Le Front National est-il encore extrême, et est-il encore de droite ?
Publié Par Baptiste Créteur, le 12 novembre 2013 dans PolitiqueLe vote Front National a longtemps été vu par les médias comme un vote contestataire, un vote anti-système, l’expression d’un ras-le-bol. Progressivement, ceci change et la normalisation de l’extrême-droite désarme la critique : le Front National n’est plus qu’un vote idiot.
Par Baptiste Créteur et h16.
Les Français n’hésitent plus à voter FN. L’ascension de Marine Le Pen vers la banale normalité politique, son accession à la crédibilité toute particulière dont jouissent les propos de ceux qui entendent représenter l’opinion fait de la peine à certains, mais c’est ainsi : le Front National se normalise.
Du moins se normalise sa face visible, celle que représente activement la dirigeante, en badigeonnant son programme à grand coup de socialisme, d’État redistributeur et d’interventionnisme subtil comme une charge de panzer dans l’économie ou le social.

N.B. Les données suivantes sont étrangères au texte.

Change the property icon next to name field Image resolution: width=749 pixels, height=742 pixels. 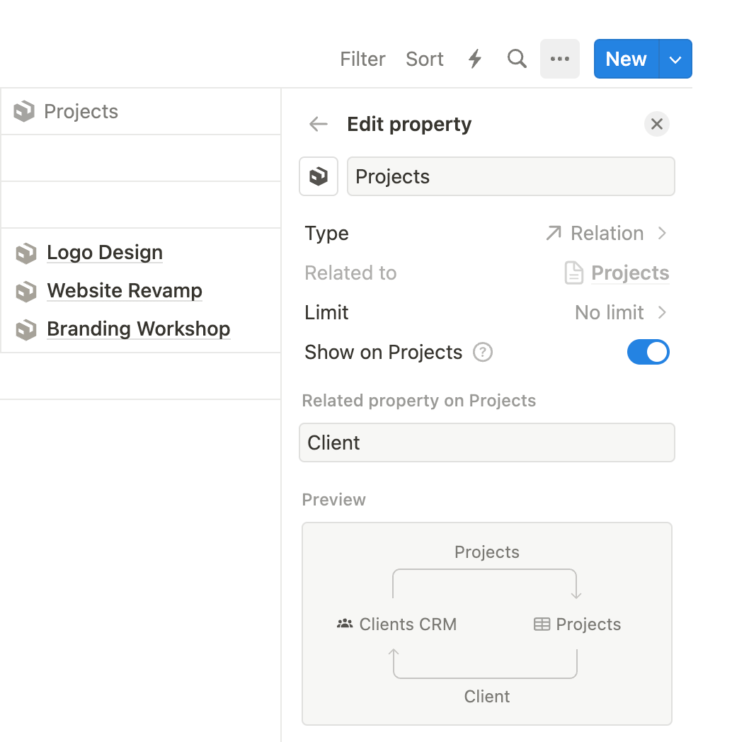point(319,176)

En revanche, la base militante, elle, est toujours aussi « ouverte » sur l’étranger et à l’étranger ; elle n’a même pas besoin de chasser les juifs, les noirs et les arabes, ils partent d’eux-mêmes, dégoutés par la haine dont ils sont victimes dans les rangs de leur propre parti.
Les patriotes, militants aux yeux de qui le parti a le monopole de la patrie, sont actifs, virulents, et le sont d’autant plus qu’ils ressentent une certaine fierté à n’être pas dans le politiquement correct, à faire la nique aux médias grand public quand ils soutiennent le bijoutier de Nice ou les « assassins » que Clément Méric et ses amis avaient agressés avant d’être mis en déroute.
Et les arguments qu’on leur opposait ne fonctionnent plus. Marine Le Pen est capable d’affirmer que les militants qu’on voit entourés d’amis au cheveu ras et de symboles affligeants sont des cas isolés, qu’on peut rester actif même après une bonne ratonnade pardon rester fréquentable même à côté de gens peu fréquentables, qu’une hirondelle ne fait pas le printemps et qu’un aigle ne fait pas le Reich. Elle est capable, comme tous les autres politiciens d’aujourd’hui, de parler pudiquement de « débordements » pour étouffer toute affaire. On ne peut plus les accuser d’être de grands méchants fascistes, tout simplement parce que les militants et sympathisants du Front ne sont pas plus fascistes que les autres ; ils sont sans doute un peu plus cohérents dans leur incohérence, un peu plus sûrs d’eux dans leur dirigisme, c’est tout.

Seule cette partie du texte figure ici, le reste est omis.